By: Harrison Threlfall

In recent weeks, toxic levels of smoke have been seen all throughout California. This has led to cancellations of many outdoor activities, such as team sports that are beginning to practice in this time of COVID. The high amount of smoke is the result of record-high wildfires in California this year. 

Although this smoke is most dangerous to sensitive populations, such as the young, elderly, or folks who have sensitive lungs as a result of a medical condition, the levels of smoke that have been seen in previous weeks are enough to cause damage to anybody.

It has been advised to stay inside because of this toxic smoke, which has been hard for many people considering that spending time outdoors has become an activity that is important during the Coronavirus pandemic. 

The CDC has confirmed that the things that Wildfires burn through such as houses, cars, farms, and other personal properties can release chemicals that are toxic. Inhaling these toxic chemicals over long periods of time is really bad for your health.

Sean Gubera, a Sonoma County athlete said “The smoke has affected my training by slowing, then stopping it altogether. It has set me back several weeks but it always could've been worse so I'm grateful that it only affected my training.” 

The smoke clearly has negative effects on everyone by limiting outdoor time, and athletes, in particular, will face consequences from it. This particular athlete sacrificed some training in order to stay healthy for the long term so that when it is time to train again he won’t experience any long-term effects that smoke can have on your lungs. 

Emily Pile, who is a student at HHS describes her experience by saying “I've gotten some headaches from it (The smoke). I also think it’s strange to look outside and see an orange sky.” This is a good example of how smoke will not only have effects that can be painful but that it can also be distracting.

 People who live in lower-income households that have worse ventilation and air filtration systems will feel these effects more than anyone else. The smoke can cause symptoms that can make it hard to focus in school, which is something that is important for teachers to recognize in these times.
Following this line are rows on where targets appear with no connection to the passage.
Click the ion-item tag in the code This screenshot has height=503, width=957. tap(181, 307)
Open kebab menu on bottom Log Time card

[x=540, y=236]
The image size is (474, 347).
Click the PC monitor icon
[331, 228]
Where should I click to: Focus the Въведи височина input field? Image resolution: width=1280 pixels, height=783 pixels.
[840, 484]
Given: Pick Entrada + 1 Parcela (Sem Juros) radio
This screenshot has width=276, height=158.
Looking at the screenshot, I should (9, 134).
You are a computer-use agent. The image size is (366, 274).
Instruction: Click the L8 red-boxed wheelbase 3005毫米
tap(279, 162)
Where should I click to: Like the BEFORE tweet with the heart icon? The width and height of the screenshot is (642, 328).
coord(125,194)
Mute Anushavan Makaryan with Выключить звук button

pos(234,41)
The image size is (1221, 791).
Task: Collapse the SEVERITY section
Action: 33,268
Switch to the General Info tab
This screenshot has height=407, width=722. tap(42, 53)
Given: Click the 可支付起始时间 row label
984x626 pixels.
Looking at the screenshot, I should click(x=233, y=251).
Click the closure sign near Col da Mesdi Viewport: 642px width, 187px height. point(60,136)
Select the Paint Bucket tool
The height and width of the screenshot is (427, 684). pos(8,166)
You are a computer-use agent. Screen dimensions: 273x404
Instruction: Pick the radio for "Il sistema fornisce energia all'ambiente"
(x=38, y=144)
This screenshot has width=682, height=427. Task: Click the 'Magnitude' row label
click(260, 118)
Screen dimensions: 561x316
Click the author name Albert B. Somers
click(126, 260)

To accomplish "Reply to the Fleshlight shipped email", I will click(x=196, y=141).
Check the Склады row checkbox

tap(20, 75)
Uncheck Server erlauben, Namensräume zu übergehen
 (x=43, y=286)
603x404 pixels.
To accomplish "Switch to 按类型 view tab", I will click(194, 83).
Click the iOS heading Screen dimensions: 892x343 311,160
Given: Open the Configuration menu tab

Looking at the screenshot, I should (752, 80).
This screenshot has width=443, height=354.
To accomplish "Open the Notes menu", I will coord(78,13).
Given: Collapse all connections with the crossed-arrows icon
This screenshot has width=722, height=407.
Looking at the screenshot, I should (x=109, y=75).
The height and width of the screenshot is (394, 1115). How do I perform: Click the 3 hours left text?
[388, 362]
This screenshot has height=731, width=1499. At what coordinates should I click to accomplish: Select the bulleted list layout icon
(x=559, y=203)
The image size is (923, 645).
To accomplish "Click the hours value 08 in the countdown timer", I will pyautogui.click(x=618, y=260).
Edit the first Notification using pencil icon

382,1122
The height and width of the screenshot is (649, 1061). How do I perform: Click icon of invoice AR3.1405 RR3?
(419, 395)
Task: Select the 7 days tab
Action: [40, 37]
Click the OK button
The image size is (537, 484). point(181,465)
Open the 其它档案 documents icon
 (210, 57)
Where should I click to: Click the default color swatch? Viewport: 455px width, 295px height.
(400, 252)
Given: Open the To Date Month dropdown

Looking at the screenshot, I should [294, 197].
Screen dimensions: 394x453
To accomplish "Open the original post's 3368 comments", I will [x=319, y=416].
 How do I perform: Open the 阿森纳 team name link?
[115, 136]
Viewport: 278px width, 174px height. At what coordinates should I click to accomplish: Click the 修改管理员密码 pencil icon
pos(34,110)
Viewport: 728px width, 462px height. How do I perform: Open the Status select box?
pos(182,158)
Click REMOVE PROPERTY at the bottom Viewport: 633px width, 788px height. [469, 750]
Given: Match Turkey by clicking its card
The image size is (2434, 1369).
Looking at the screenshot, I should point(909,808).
The smoke started to diminish in the previous week, based on evidence from the Purple Air Map, an online tool for tracking air quality. This week in Sonoma County there has been a wind shift that is bringing some smoke back towards Healdsburg. The wind can be unpredictable and it is advised to check air quality in your area regularly during this time. Unfortunately, wildfire season is far from over, and it is likely that there is much more smoke to come. It is important to remember to stay safe and healthy by avoiding the smoke when it is at toxic levels.